According to “Why Aren’t More Women Doctors in the Top-Paying Specialties,” less than one in five women physicians are practicing in the top five highest paying specialties.
Based on data gathered in the 2020 AAMC Physician Specialty Data Report, women comprise 6% of orthopedic surgeons, 8% of interventional cardiologists, 10% of urologists, 17% of plastic surgeons, and 18% of otolaryngologists. In the Medscape Physician Compensation Report 2021: The Recovery Begins, plastic surgeons are reported to earn an average of $526,000 annually, making that the highest-paying specialty, followed by urologists at $427,00 annually and otolaryngologists at $417,000 annually.
In contrast, women are the majority in lower-paying specialties, like pediatrics, at 64%, obstetrics and gynecology, at 59%, internal medicine, at 53%, and endocrinology, at 51%, according to the AAMC data. The one exception for women is dermatology, at 51% and an annual pay of $394,000.
Physician researchers and leaders in the highest-paying specialties point to four main factors for women avoiding these same specialties.
The first and most telling factor is that women are attracted to specialties that have more women in faculty and leadership positions. In an earlier PMC study, for instance, obstetrics and gynecology had the highest proportion of women department chairs, at 24.1%, and vice chairs, at 38.8%. Pediatrics had the highest proportion of women division directors, at 31%, and residency program directions, at 64.6%.
The remaining three factors tell much of the same story: women tend to prioritize their work/life balance over pay, women residents may be deterred from the highest-paying specialties because of gender discrimination or sexual harassment, and longer training periods for surgical specialties may be a deterrent for women who want to have children.

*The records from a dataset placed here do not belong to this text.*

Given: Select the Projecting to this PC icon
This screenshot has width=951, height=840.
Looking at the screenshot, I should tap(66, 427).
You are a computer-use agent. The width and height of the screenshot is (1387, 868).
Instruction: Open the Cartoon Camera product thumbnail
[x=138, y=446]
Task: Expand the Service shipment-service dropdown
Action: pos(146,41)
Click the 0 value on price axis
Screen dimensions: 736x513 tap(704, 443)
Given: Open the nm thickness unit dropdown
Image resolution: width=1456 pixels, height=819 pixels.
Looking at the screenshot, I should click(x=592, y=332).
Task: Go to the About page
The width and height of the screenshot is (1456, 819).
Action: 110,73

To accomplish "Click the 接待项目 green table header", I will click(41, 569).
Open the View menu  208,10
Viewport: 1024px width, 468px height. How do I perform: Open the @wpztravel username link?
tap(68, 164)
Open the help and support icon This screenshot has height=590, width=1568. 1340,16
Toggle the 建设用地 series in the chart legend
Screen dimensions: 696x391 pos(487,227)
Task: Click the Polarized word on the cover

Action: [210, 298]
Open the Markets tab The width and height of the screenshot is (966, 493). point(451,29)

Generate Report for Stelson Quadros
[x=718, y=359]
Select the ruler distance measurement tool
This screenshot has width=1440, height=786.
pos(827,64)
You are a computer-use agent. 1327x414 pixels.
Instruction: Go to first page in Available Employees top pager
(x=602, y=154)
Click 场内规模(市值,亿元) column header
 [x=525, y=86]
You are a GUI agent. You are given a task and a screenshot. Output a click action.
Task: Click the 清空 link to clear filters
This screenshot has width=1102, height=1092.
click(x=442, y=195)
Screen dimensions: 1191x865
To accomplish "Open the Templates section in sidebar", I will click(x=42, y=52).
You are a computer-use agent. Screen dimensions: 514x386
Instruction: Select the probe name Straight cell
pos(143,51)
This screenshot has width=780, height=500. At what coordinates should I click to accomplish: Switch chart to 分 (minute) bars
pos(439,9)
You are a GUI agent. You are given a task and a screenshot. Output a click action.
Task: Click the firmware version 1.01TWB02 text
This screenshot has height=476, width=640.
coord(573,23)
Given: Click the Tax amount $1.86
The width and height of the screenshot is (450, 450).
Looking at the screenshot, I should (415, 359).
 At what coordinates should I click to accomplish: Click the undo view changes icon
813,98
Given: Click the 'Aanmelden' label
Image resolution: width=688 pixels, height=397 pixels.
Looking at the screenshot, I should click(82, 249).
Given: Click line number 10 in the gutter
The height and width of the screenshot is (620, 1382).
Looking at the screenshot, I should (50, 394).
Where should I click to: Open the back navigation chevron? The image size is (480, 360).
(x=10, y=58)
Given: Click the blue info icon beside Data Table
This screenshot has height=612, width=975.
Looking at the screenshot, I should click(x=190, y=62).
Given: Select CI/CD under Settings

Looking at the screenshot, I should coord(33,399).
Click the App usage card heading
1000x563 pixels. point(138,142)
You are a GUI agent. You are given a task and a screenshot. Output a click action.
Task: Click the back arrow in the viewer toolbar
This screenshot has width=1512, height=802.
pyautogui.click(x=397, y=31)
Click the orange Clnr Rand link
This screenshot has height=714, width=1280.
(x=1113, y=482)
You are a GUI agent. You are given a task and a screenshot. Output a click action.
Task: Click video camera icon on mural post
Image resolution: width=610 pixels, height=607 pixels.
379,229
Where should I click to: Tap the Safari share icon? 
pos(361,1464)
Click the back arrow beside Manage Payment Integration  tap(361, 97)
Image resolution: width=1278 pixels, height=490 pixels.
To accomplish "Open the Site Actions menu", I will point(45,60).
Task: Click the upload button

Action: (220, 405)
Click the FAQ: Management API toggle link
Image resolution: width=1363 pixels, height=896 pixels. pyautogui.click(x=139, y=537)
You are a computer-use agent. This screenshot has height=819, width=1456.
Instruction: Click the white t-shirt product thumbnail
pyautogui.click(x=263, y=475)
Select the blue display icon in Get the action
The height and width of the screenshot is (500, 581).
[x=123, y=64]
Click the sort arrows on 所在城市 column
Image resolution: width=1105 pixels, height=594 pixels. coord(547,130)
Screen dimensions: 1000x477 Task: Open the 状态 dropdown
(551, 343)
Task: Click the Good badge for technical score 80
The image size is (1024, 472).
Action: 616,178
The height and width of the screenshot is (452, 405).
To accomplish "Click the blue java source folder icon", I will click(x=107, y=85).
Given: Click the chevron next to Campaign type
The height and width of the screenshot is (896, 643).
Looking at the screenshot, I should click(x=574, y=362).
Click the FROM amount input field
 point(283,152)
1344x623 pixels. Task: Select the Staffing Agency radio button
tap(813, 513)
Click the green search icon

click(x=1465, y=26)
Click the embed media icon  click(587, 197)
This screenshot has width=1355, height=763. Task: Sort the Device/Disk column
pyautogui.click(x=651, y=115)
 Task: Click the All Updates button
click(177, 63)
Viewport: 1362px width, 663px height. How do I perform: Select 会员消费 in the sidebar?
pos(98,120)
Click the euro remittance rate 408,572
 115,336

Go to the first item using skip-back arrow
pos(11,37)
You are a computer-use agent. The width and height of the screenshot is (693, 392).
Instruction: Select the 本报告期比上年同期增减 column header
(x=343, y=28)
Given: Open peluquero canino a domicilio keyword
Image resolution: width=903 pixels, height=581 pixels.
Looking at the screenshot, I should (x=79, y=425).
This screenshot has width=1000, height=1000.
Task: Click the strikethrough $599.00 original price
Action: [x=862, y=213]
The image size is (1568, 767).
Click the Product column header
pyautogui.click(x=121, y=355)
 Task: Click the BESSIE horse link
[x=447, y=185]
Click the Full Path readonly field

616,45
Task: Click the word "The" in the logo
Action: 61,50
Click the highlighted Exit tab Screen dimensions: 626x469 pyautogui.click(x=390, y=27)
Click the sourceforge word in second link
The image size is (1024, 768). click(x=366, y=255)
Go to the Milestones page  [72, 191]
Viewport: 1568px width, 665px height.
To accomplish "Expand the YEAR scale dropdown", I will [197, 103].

In a PMC study from March 2020, Representation of Women in Authorship and Dissemination of Analyses of Physician Compensation, it’s stated that physician gender pay gaps persist in the US despite an impressive body of research spanning more than 25 years and adjusting for potentially confounding factors, including rank, years in practice, practice type, specialty, parental status, and hours worked. The hypothesis was that women physicians were disproportionately represented as producers and disseminators of pay equity research and were largely unfunded for this work. The study suggested that men need to use their larger representation within academic medical leadership to help drive change and speed up progress in addressing compensation disparities.